— What is being asked —
Which lines in the material below contain the word "width"? Case counts. Pull out each of those lines in full.

* START Entries provided *

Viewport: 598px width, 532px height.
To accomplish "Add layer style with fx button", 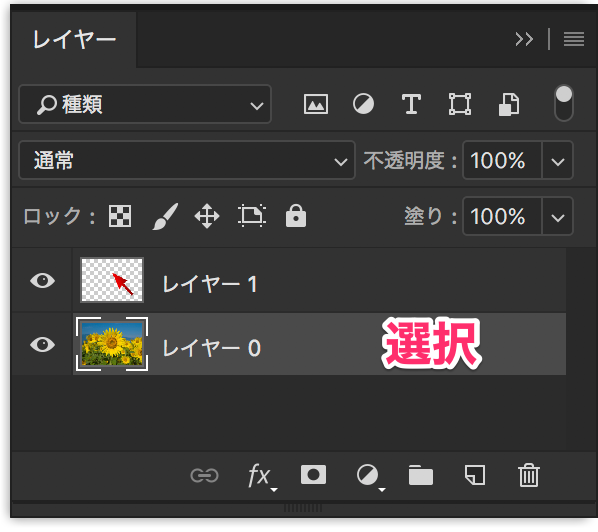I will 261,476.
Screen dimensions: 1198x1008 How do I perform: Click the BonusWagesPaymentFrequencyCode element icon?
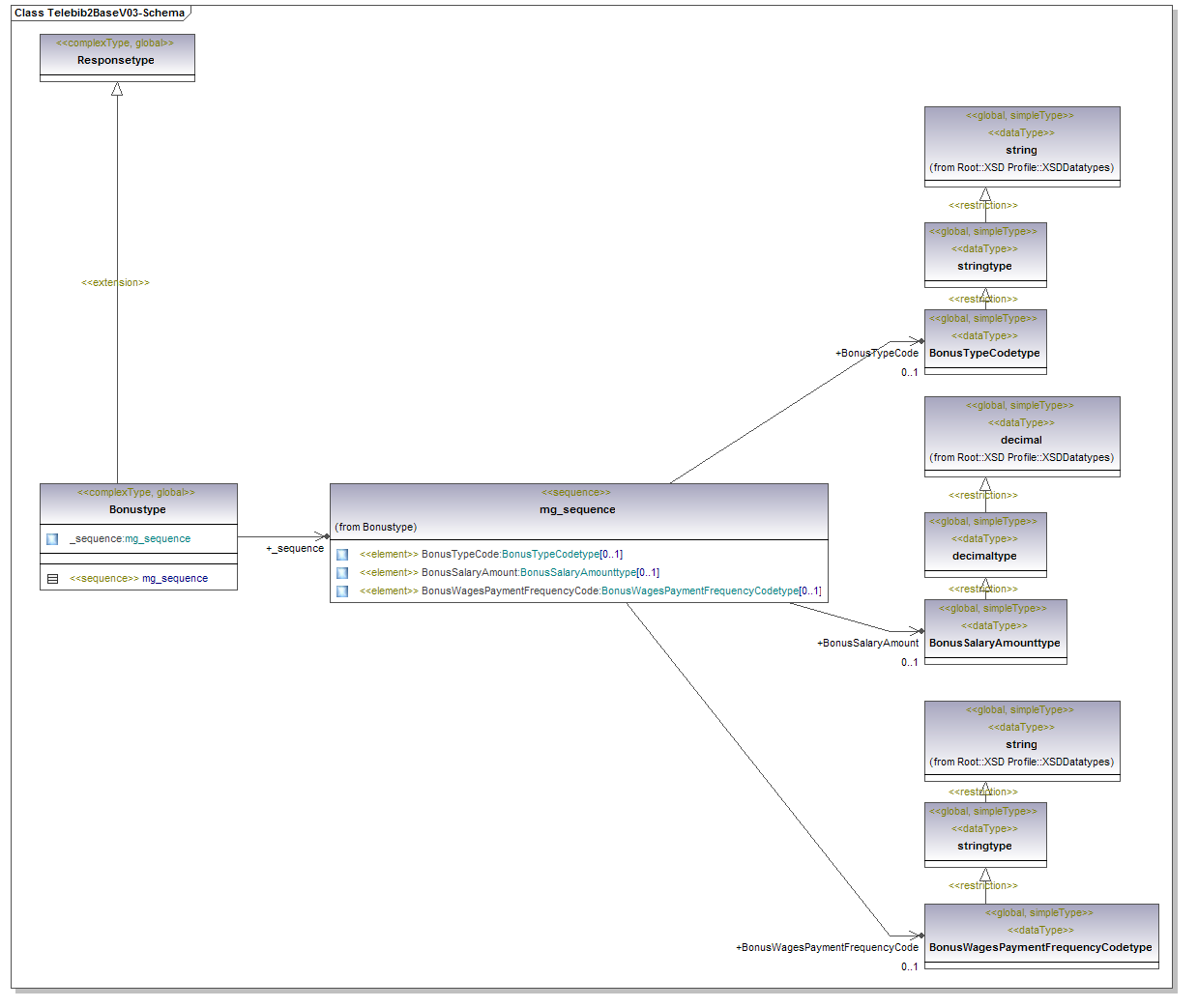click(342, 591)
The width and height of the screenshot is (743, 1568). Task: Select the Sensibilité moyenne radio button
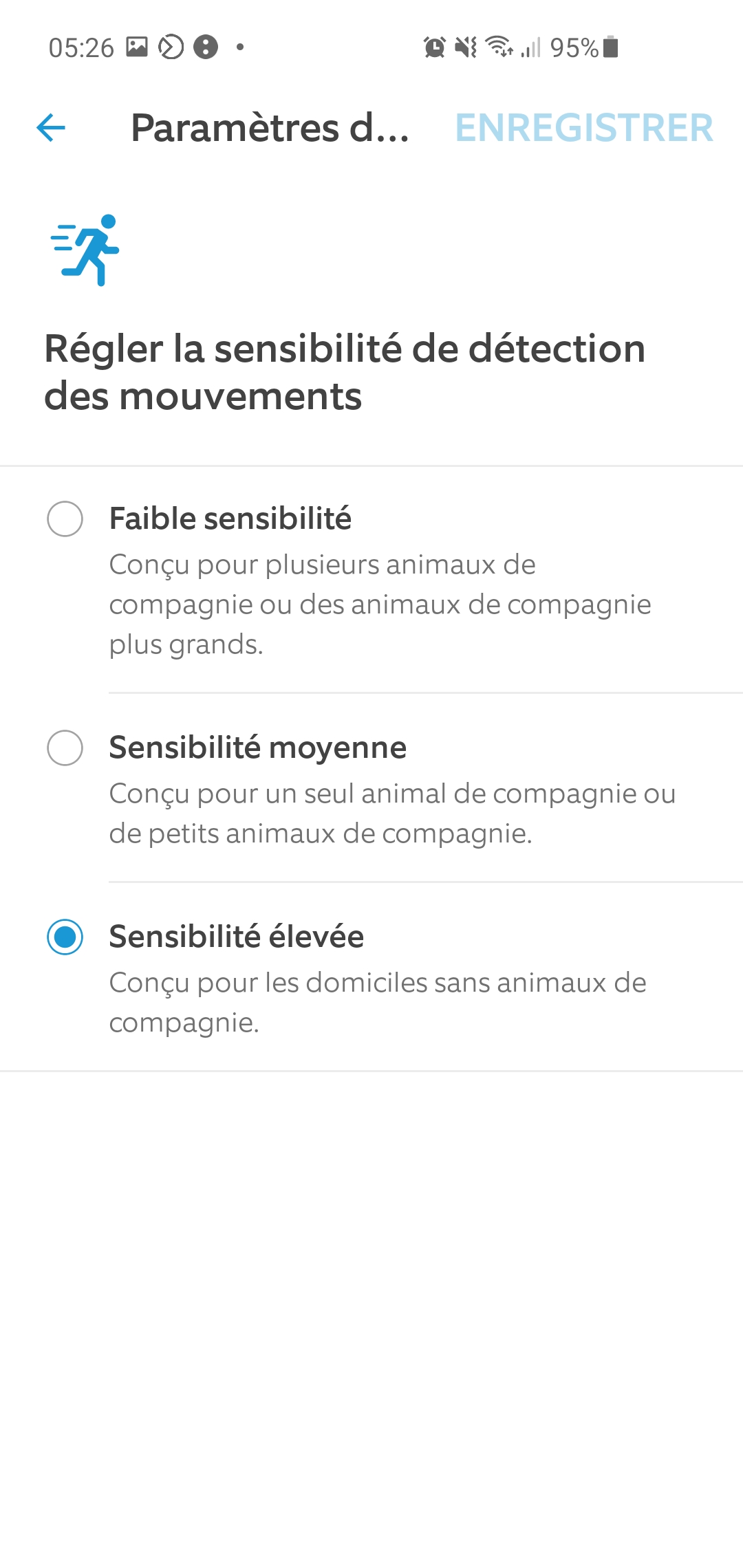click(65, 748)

* END Entries provided *
* START Entries provided *

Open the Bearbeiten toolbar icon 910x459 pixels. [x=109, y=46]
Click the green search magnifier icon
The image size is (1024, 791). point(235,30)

* END Entries provided *

— Solution —
Viewport: 598px width, 532px height.
The width and height of the screenshot is (743, 1568). Task: Select the Sensibilité moyenne radio button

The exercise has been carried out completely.